AllocateRite Introduces RiskMonkey™ AI: A new product that uses sophisticated risk analytics and AI-based forecasting together in an easy-to-use app

AllocateRite , RiskMonkey™,AI, risk analytics

AllocateRite Digital, the New York FinTech and data science company that provides investment managers with ETF-based dynamic asset allocation strategies, is excited to announce the launch of a portfolio analysis app whose sophistication makes it appropriate for wealth managers but whose ease of use and flexibility can be utilized by anyone.

After a user links her portfolio via the industry-standard Plaid, RiskMonkey analyzes that portfolio’s risk characteristics, including the traditional quantities of value at risk, max drawdown, and correlation with the S&P 500.  RiskMonkey employs AI to forecast value at risk, giving users a more accurate, cutting-edge tool.  Even for large portfolios consisting of hundreds of positions, the foregoing analysis is synthesized into a single overall risk number, within seconds, providing the user a high-level snapshot of his portfolio’s vulnerability.

A user can also view the risk characteristics of individual components of her portfolio and hypothetical portfolios created by removing positions.  Finally, the app provides momentum indicators that could help inform investment decisions, if, for example, one wanted to decrease the risk of his portfolio. This might be suitable for individuals with retirement or 401K brokerage accounts.

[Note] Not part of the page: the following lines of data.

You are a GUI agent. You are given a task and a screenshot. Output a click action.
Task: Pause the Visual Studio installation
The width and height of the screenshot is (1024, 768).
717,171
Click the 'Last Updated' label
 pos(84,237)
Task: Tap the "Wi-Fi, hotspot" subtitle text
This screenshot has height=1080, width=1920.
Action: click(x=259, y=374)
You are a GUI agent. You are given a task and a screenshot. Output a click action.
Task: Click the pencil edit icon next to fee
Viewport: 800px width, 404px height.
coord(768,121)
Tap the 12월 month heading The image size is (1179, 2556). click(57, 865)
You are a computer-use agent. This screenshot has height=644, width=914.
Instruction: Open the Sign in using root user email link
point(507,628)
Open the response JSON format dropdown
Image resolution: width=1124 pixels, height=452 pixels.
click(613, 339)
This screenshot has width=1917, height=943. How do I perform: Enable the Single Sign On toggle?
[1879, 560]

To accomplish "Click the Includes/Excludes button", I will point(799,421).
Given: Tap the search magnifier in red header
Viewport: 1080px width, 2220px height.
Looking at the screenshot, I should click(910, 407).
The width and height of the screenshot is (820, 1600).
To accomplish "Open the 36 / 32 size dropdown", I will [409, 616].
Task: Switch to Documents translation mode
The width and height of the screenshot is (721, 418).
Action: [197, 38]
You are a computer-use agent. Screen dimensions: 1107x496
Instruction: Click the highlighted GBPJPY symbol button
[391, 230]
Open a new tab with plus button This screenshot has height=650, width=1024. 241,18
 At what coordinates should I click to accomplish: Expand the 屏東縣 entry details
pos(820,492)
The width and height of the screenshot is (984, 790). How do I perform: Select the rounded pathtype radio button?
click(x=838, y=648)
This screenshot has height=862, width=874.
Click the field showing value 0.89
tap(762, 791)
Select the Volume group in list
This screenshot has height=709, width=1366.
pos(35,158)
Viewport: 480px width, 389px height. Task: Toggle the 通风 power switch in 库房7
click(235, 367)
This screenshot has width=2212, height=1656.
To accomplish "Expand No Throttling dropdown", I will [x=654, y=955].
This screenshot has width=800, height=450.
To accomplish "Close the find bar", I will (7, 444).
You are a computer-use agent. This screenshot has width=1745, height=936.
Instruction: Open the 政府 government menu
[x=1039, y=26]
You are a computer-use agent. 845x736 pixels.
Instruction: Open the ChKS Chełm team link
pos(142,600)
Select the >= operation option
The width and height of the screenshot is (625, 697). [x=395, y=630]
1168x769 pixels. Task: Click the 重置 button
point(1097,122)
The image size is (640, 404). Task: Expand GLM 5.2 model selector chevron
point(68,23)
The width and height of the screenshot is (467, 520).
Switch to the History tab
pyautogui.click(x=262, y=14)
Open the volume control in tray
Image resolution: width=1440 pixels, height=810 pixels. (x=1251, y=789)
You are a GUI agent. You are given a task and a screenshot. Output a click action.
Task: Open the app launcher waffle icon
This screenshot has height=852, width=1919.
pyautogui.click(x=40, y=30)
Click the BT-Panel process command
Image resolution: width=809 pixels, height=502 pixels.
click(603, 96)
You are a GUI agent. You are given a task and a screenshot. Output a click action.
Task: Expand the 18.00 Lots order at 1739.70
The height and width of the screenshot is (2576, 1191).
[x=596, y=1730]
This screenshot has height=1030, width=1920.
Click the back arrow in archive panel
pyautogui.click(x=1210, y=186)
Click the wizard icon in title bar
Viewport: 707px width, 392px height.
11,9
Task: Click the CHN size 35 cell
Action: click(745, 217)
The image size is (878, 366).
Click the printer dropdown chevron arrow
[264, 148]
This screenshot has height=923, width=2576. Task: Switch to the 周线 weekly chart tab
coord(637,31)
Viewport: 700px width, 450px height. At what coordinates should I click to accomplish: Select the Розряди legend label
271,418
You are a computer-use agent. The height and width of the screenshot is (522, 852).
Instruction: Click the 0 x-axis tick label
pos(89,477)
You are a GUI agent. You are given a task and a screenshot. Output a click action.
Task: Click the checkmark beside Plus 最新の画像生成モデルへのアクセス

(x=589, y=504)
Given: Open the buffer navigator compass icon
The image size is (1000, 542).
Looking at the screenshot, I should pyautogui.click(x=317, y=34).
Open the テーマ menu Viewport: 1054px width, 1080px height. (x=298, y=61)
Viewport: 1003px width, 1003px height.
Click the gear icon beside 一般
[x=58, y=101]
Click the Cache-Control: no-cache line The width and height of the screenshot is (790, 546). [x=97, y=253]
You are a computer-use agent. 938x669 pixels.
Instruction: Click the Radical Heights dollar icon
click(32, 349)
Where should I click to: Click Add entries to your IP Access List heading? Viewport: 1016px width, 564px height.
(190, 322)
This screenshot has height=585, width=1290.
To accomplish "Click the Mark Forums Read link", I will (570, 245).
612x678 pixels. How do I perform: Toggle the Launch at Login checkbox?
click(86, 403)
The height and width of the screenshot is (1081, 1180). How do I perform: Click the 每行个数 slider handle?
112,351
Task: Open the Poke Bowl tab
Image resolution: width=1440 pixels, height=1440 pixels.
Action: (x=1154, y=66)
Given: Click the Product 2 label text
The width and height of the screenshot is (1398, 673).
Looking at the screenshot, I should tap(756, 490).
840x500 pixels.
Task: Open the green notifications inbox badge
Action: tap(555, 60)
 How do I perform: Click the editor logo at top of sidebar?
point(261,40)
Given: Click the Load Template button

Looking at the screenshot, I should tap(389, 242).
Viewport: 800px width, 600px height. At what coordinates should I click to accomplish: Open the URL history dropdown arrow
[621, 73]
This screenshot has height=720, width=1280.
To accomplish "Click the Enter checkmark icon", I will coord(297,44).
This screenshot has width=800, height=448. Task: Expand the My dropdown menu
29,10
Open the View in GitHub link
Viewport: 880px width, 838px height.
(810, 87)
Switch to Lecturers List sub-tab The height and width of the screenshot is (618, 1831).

“AllocateRite aims to innovate on two fronts: one, by continuing to employ and develop the latest AI technologies including deep learning; and two, by democratizing FinTech and investment management, giving everyone access to technologies that had been reserved for high net worth individuals or financial institutions,” said AllocateRite Chief of AI and Data Science, Dr. Michael Spece. “Delivering state-of-the-art tools to everyone via a mobile app realizes our dreams. And, because the deep learning and other infrastructure we continue to develop is more flexible than traditional statistical approaches, we are well-positioned for continued innovation.”